Birini seviyorsun işte.
Bir adım atmaya mecalin yok oysa ki.
Ama birini seviyorsun işte , kilometrelerce koşturuyor seni.
Kitap yazmayı öğrenmişsin sadece.
Ama birini sevince , onu mısra mısra yazmayı da öğreniyorsun. Kimseye kendini açamayıp kendine sığınmaya başlıyorsun.
Birini sevince sadece onun yuva olduğunu düşünüyorsun.

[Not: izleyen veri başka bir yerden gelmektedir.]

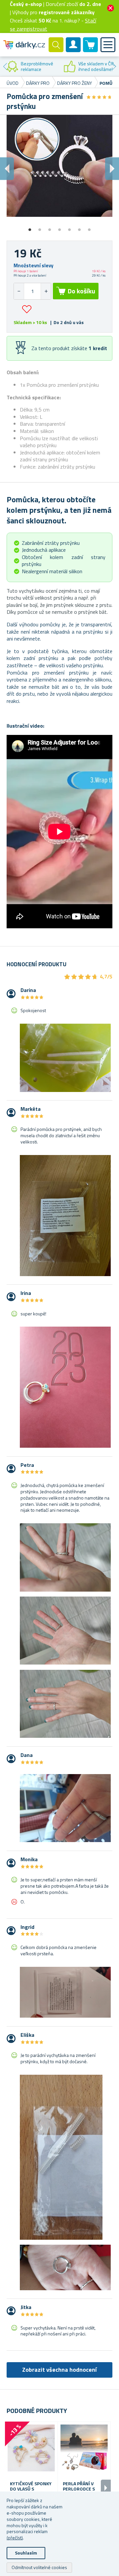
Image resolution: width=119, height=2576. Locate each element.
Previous (5, 66)
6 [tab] (79, 227)
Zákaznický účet (73, 50)
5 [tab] (69, 227)
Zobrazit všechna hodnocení (59, 2369)
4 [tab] (59, 227)
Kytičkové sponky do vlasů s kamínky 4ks (31, 2489)
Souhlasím (26, 2552)
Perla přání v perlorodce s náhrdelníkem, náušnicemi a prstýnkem (80, 2489)
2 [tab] (39, 227)
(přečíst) (15, 2537)
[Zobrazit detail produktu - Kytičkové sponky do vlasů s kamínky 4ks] (31, 2448)
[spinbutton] (32, 291)
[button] (46, 291)
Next (114, 66)
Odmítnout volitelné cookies (39, 2567)
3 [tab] (49, 227)
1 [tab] (29, 227)
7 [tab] (89, 227)
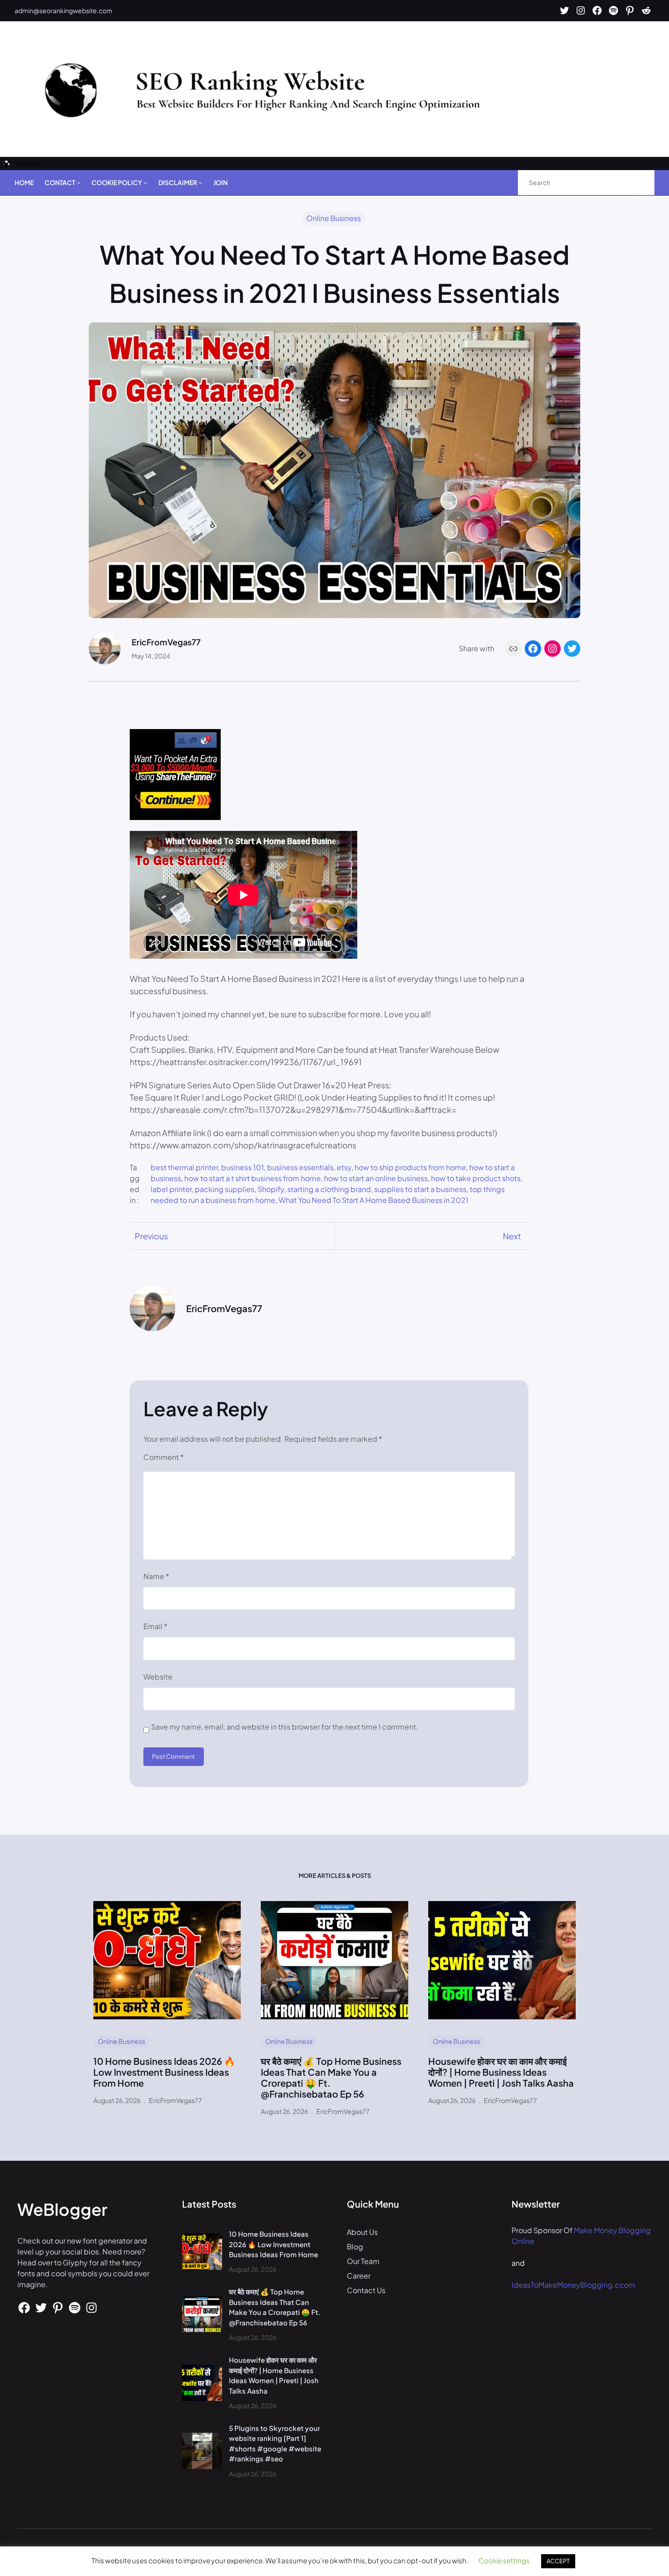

Diğer insanlar anlamıyor seni , dinlerken başka yöne bakıyorlar.
Ama o gözlerinin içine bakıp yüreğinden tutarak dinliyor seni.Sen bir kilitsin ve açmak için gereken herşey onun elinde sadece.
Birini çok sevince , hayal kurduğun zaman gerçeği kadar mutlu eden hayaller kuruyorsun.
Güven , sadakat vb. duyguların varlık olmuş hali olarak görüyorsun onu. Bir yere gitmen gerekiyorsa arkaya bakmıyorsun. Biliyorsun ki , o orada.
Birini sevince canının içine can sokuyor. Yalnız olsan , konu ne olursa olsun tek karar verirsin. Ama birini sevince iki kere düşünmeyi öğreniyorsun.
Kendine verilen zarar pek umrunda olmuyor.
Birini çok sevince , senin parmakların kırılsın ama onun saçının teline zarar gelmesin istiyorsun.
Gün ay yıl tarih önem kazanıyor.Sokakların bir anlamı oluyor. Şarkılar birşey ifade ediyor , şehrini seviyorsun en önce. İnsan birini sevince hiç olmadığı kadar büyüyor.